16 эссе об истории искусства - страница 6



.

Стиль сравнивают с радугой: мы наблюдаем в ней совпадение нескольких физических условий, оказавшись между солнцем и дождем, но она исчезает, как только мы пытаемся подойти к ней[18]. Бюффон в 1753 году говорил, что «стиль – это человек»[19]. Но какой? И что именно в человеке – стиль? Не найти его и среди «странствующих понятий» (travelling concepts) современной гуманитарной междисциплинарности, даже в добротном «путеводителе», его нет в одном из лучших современных учебников по истории искусства, который вышел в Германии, нет в своде основных терминов, подготовленном в Чикаго[20]. В рассчитанных на широкую аудиторию замечательных обзорах всей истории искусства ни Эрнст Гомбрих семьдесят лет назад, ни Чарльз Харрисон десять лет назад не посчитали нужным объяснять, что в конкретном произведении – стиль, а что, например, – иконография, техника исполнения или какие-то еще значимые обстоятельства[21]. Тем не менее проблема формы и стиля в профессиональном искусствознании, конечно, ставилась не раз[22].

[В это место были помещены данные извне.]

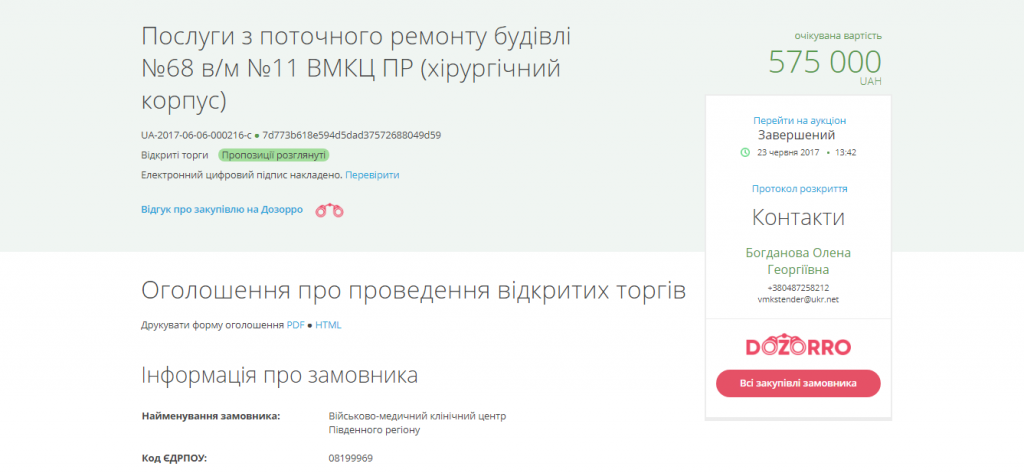The height and width of the screenshot is (473, 1024).
Task: Click the 'Завершений' auction status text
Action: [796, 135]
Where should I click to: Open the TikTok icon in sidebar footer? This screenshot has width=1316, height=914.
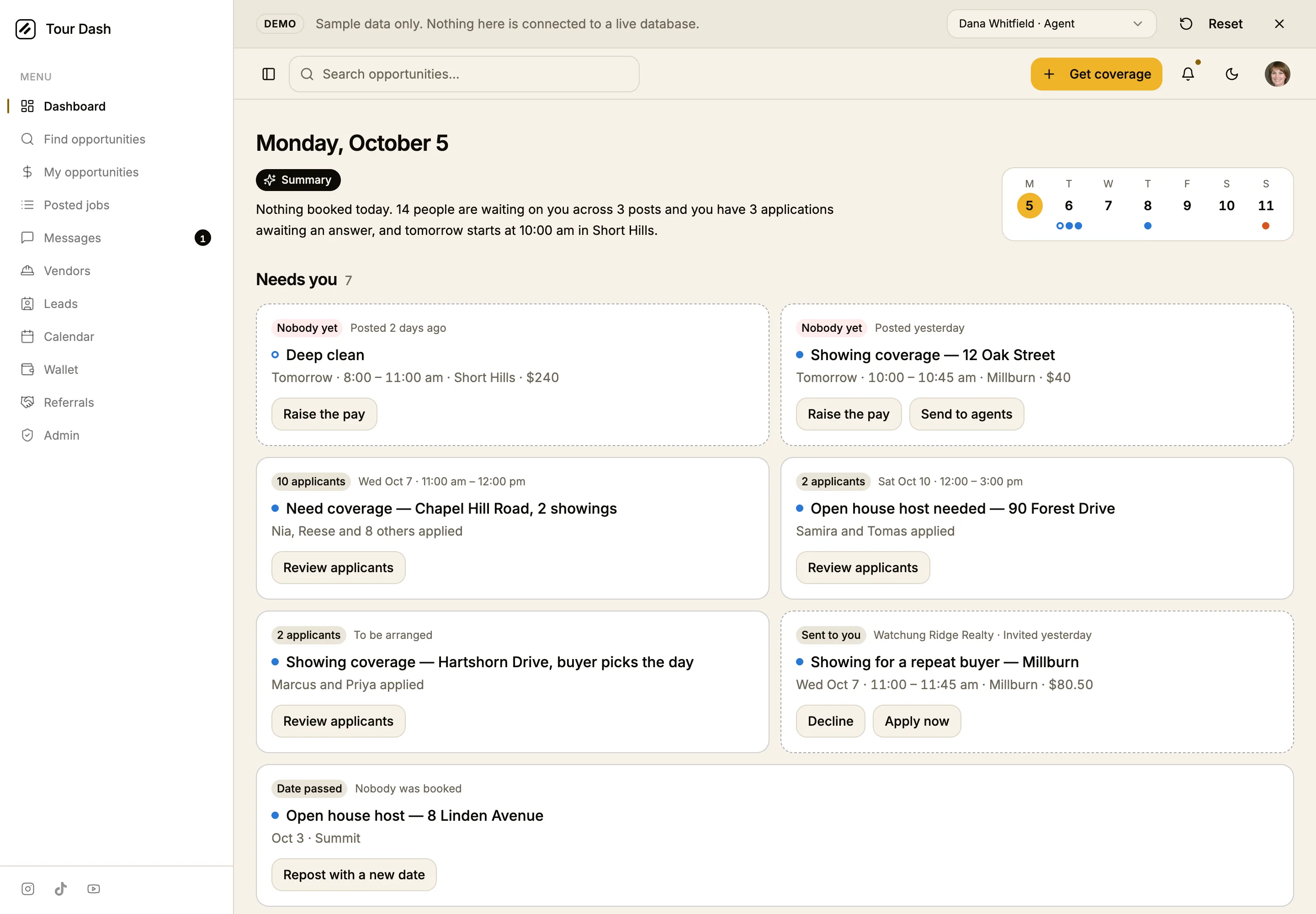coord(61,888)
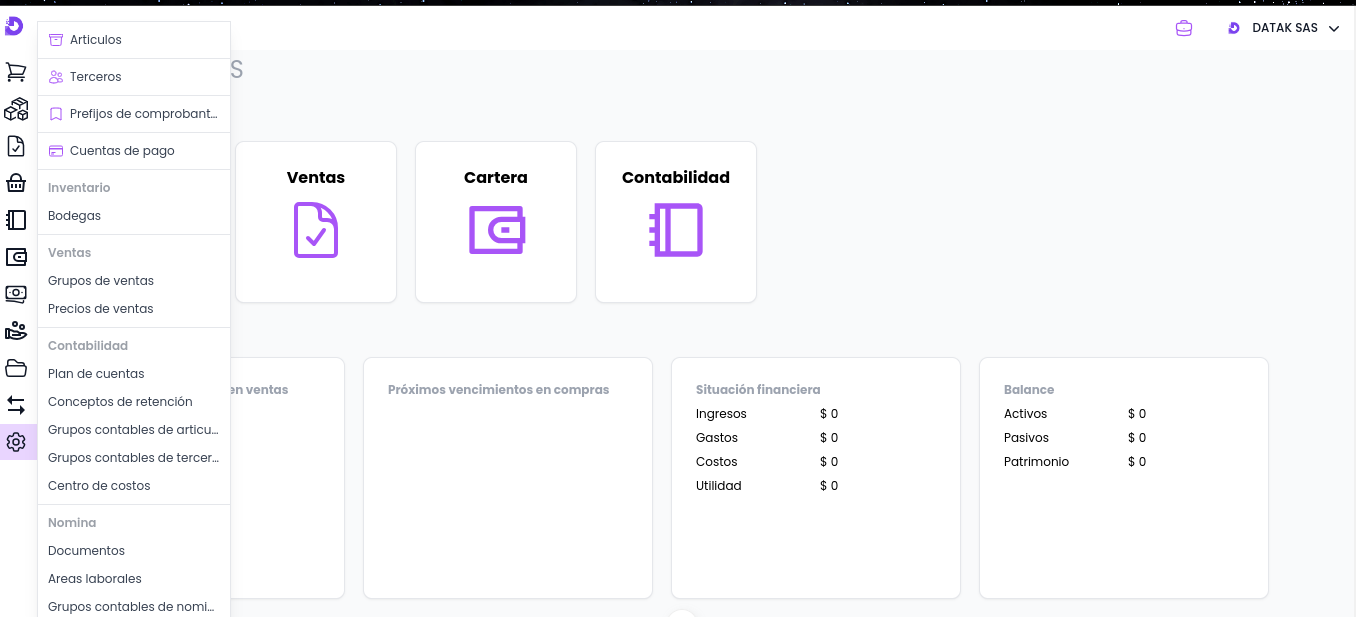Select the transfer arrows sidebar icon
The width and height of the screenshot is (1356, 617).
(x=16, y=405)
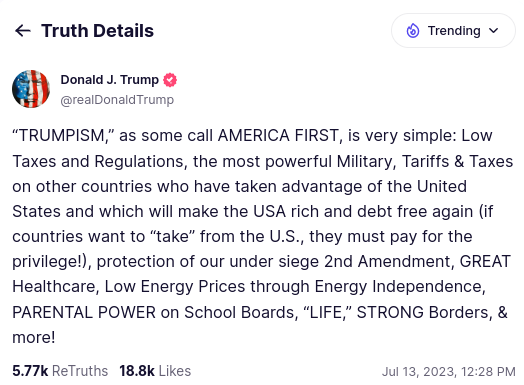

Важно понимать, что, при всей трудности определения ключевого понятия науки об искусстве, стиль все же не абстракция, потому что он есть везде, где мысль или образ нуждаются в воплощении, – в слове или в материальном изображении. Именно поэтому, на самом деле, стилем оперируют многие гуманитарные и социальные дисциплины. В такой специфической области, как социология знания, проблема стилей мышления, формирующихся в объединенных этими стилями общностях, «мыслительных коллективах» (труднопереводимое немецкое Denkkollektive), была четко сформулирована уже в конце 1920-х годов Карлом Маннгеймом. Он, живший и писавший в Веймарской Германии, видел именно в них научно верифицируемые проявления коллективного бессознательного, скрытые от нас мотивы «духовного брожения нашего времени»[23]. Его подход был вскоре подхвачен и осмыслен в историческом ключе (в связи с Ренессансом) Людвиком Флеком[24], а вслед за ним отразился в истории науки. Томас Кун, стремясь продемонстрировать не сходство, а отличия между прогрессом научного знания и прогрессом других областей культуры, тоже признавал, что научному мышлению присущ стиль и что во внедрении «парадигм» в «нормальную науку» большую роль всегда играло то, как они формулировались и принимались[25]. Алистер Кромби, также один из самых авторитетных представителей истории науки, считает возможным говорить о «стилях научного мышления» как основной категории своей дисциплины. Он исходит из того, что язык во все времена – и во все времена по-разному! – влиял на формирование научных концепций, что внутри одной и той же цивилизации сосуществуют различные картины мира и что осмыслить этот парадокс историк науки может, лишь сделавшись в определенной мере антропологом, то есть увидев концепции науки сквозь призму моральных, практических, культурных, экономических и политических нужд конкретного общества[26].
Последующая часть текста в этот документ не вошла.